# SDAT??????



## pete? (Jul 6, 2004)

im on overstock.com and i found these and i need some 5.25inch speakers up front and 6x9 in the rear. are these any good? i have never heard of this brand. they dont need to be steller, just better than the stock crap in there now (B13 SE-R)


----------



## funkpacket (Feb 13, 2004)

according to their website

"We own our brand of SDAT and MixSonic; We also do OEM and our clients include Sony, Siemens, Thomson, Nortel, Alcatel , Sharp and Panasonic."

its the first ive heard of this company existing. but ya know, anything is an upgrade from stock on these cars


----------



## pete? (Jul 6, 2004)

this is true....and for $18? you cant shake a stick at that, i surprised no one else has said anything about these. and a co-worker is selling me a sony HU for $50......yea its sony.....but i have a tape deck and its $50 so STFU lol. :thumbup: any more input on these speakers would be nice (+ or - is fine)

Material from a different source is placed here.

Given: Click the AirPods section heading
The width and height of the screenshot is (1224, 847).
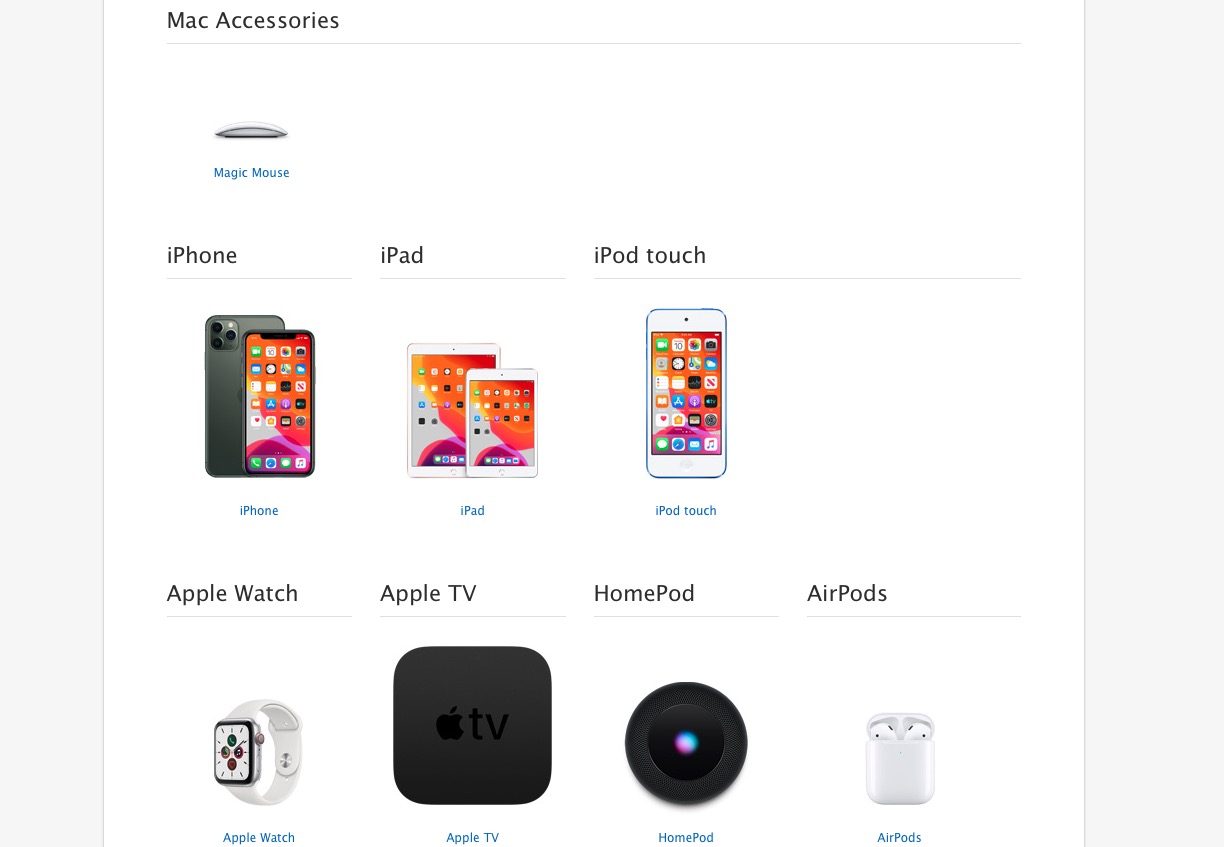Looking at the screenshot, I should pyautogui.click(x=847, y=594).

"Frequency Response: 55Hz - 21kHz " 
^well that sucks.....


----------



## wildmanee (Nov 21, 2004)

Got plans for a sound system? Don't waste your money.

Got plans to get better-than-stock speakers? Don't get those speakers.  

BTW, how do you like that SE-R? Huh huh huh? Test it out yet? Must rock hard man, congrats again!


----------



## pete? (Jul 6, 2004)

you can only drive so fast in a neghbor hood with no tags lol..........


----------



## pete? (Jul 6, 2004)

i have no plans of a system, just decient speakers. the engine is my music :thumbup:


----------



## captain_shrapnel (Sep 10, 2004)

Pete, for $18 I vote buy them. If they are worse then stock, stick them in the microwave or wire them to the household 110 and post the results to us... But seriously, for $18 its worth a shot (as long as you know that they won't be amazing) so give em a try.


----------



## pete? (Jul 6, 2004)

right now i dont even have rear speakers lol. im gona get them. ill tell you if they are worth anything.


----------



## funkpacket (Feb 13, 2004)

if your looking into buying them i would also check out ubid. If im correct they have some sdat speakers listed right now


----------



## Omega3k1 (Jan 6, 2005)

i know they're different sizes but i went to my local Wal-Mart and picked up some RoadMaster 6 1/2's when i blew my stockers. They sound a crap load better than stock and they were only $20 for the pair. They also have 5 1/4's and 6x9's around the same price. Beleive me they may be cheap but they're a couple of steps above stock. I've got those in the rear deck cause they're to thick to fit in the doors, so thats one thing you need to check on. In my front i've got some $20 Jensens from Circuit City that sound just as good if not better than the Road Masters and they're only 2-ways, the Roadmasters are 3-Ways.

I'm a cheapo thats why i have all this junk and it sound a lot better than stock and 50x better than the crackling blown stockers


----------